Travail demandé:
Recopiez, dans la critique de Cirkopolis, le passage qui va de « Signées Alexis Laurence, des » jusqu'à « quelle autre production. ».

Texte:
____________________
Cirkopolis : Rien de nouveau sous la grisaille
Malgré les belles prouesses de ses 12 artistes multidisciplinaires et sa scénographie multimédia, Cirkopolis ne parvient pas à convaincre que le Cirque Éloize est encore de ceux qui repoussent les frontières des arts circassiens.
Signées Alexis Laurence, des projections d’images virtuelles de gratte-ciels et d’immenses engrenages, rappelant les films Metropolis de Fritz Lang et Les Temps modernes de Chaplin, évoquent une société sombre où les individus se fondent dans la masse d’une population soumise aux diktats de la productivité. Luttant contre la grisaille ambiante et l’homogénéisation galopante, les héros de Cirkopolis expriment tour à tour leur vitalité et leur individualité, affichant leurs couleurs entre jongleries, clowneries, acrobaties terrestres et aériennes. Potentiellement riche de tensions, de montées dramatiques et de jouissives résolutions, le sujet est hélas traité avec superficialité, servant simplement de liant, pas toujours très solide, entre des numéros disparates qu’on applaudirait avec autant d’enthousiasme dans n’importe quelle autre production.
____________________
Lignes de données:
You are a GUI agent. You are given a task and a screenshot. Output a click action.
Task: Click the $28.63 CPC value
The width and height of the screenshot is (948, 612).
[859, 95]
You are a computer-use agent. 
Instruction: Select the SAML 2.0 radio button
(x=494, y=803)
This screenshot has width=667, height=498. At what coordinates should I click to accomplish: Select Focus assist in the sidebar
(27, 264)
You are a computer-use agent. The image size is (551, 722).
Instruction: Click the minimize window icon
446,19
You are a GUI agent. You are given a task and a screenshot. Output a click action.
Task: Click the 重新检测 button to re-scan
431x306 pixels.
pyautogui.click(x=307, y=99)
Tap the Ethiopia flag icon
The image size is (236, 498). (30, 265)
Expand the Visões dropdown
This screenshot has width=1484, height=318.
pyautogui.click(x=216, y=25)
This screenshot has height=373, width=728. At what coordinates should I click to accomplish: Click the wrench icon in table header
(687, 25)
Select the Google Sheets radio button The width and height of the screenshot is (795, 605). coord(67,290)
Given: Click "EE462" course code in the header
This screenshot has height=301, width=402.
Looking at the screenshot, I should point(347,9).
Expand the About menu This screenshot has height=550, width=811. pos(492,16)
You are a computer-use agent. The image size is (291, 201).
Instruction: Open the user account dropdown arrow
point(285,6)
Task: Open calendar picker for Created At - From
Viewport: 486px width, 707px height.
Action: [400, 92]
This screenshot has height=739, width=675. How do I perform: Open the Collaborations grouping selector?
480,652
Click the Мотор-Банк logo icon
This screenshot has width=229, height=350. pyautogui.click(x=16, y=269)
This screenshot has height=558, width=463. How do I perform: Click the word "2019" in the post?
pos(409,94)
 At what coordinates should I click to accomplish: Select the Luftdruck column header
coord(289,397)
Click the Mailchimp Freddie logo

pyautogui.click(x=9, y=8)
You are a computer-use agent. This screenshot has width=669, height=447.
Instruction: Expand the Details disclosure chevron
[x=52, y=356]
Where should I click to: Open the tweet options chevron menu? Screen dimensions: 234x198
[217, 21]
____________________
Réponse rédigée:
Signées Alexis Laurence, des projections d’images virtuelles de gratte-ciels et d’immenses engrenages, rappelant les films Metropolis de Fritz Lang et Les Temps modernes de Chaplin, évoquent une société sombre où les individus se fondent dans la masse d’une population soumise aux diktats de la productivité. Luttant contre la grisaille ambiante et l’homogénéisation galopante, les héros de Cirkopolis expriment tour à tour leur vitalité et leur individualité, affichant leurs couleurs entre jongleries, clowneries, acrobaties terrestres et aériennes. Potentiellement riche de tensions, de montées dramatiques et de jouissives résolutions, le sujet est hélas traité avec superficialité, servant simplement de liant, pas toujours très solide, entre des numéros disparates qu’on applaudirait avec autant d’enthousiasme dans n’importe quelle autre production.